___ EXTRACTED DATA ___

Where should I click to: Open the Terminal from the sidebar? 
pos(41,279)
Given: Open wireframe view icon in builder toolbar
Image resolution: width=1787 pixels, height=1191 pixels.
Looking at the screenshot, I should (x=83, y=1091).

___

**ASSIGNMENT:**
From the line that contains "Image resolution: width=1787" down to the last line of the listing above, repeat each line exactly, and include nothing else.

**RESPONSE:**
Image resolution: width=1787 pixels, height=1191 pixels.
Looking at the screenshot, I should (x=83, y=1091).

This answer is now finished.